America is no longer scared of pot, and it doesn't seem like Barack Obama is, either. In a long interview with David Remnick of The New Yorker, Obama said just about everything he should be saying about weed.
"As has been well documented, I smoked pot as a kid, and I view it as a bad habit and a vice, not very different from the cigarettes that I smoked as a young person up through a big chunk of my adult life," Obama told Remnick, as pointed out by The Hill. "I don't think it is more dangerous than alcohol."
Bringing the conversation back to policy, he acknowledged that "middle-class kids don't get locked up for smoking pot, and poor kids do. And African-American kids and Latino kids are more likely to be poor and less likely to have the resources and the support to avoid unduly harsh penalties." This is a fact that long ago moved away from being a secret.
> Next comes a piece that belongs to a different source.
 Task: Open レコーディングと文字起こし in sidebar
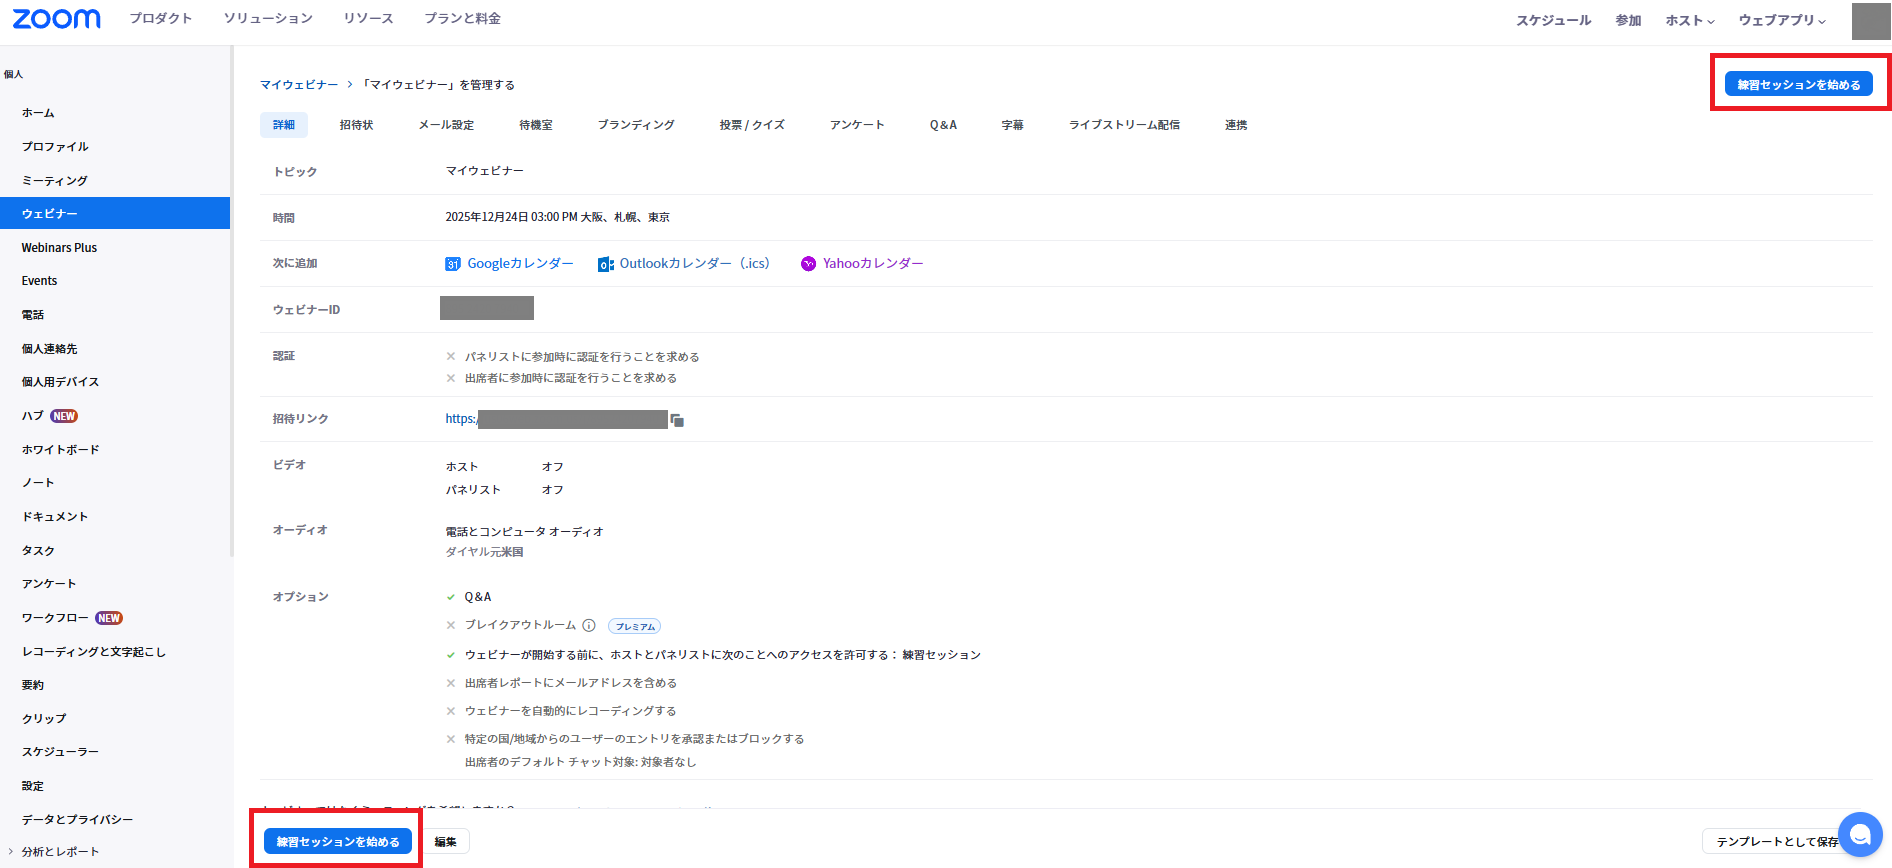[94, 652]
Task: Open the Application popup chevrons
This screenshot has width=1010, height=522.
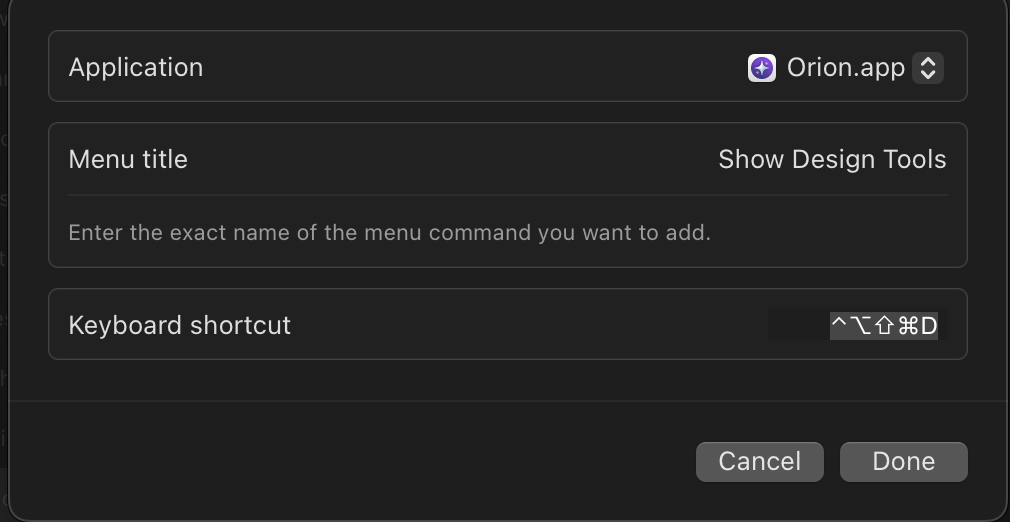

In talking about efforts to legalize pot in states like Colorado, Obama gave his blessing while grounding his support like an ex-law scholar might. "It's important for it to go forward because it's important for society not to have a situation in which a large portion of people have at one time or another broken the law and only a select few get punished," he told Remnick.
In acknowledging his own culpability and the hypocrisy of anti-marijuana legislators — "some of the folks who are writing those laws have probably done the same thing" — Obama isn't trying to distance himself from the issue, but talk is only talk. These are the right notes to hit, but without tangible action the sentiment can't help but feel a bit stale considering Bill Clinton was calling for decriminalization as president in 2000.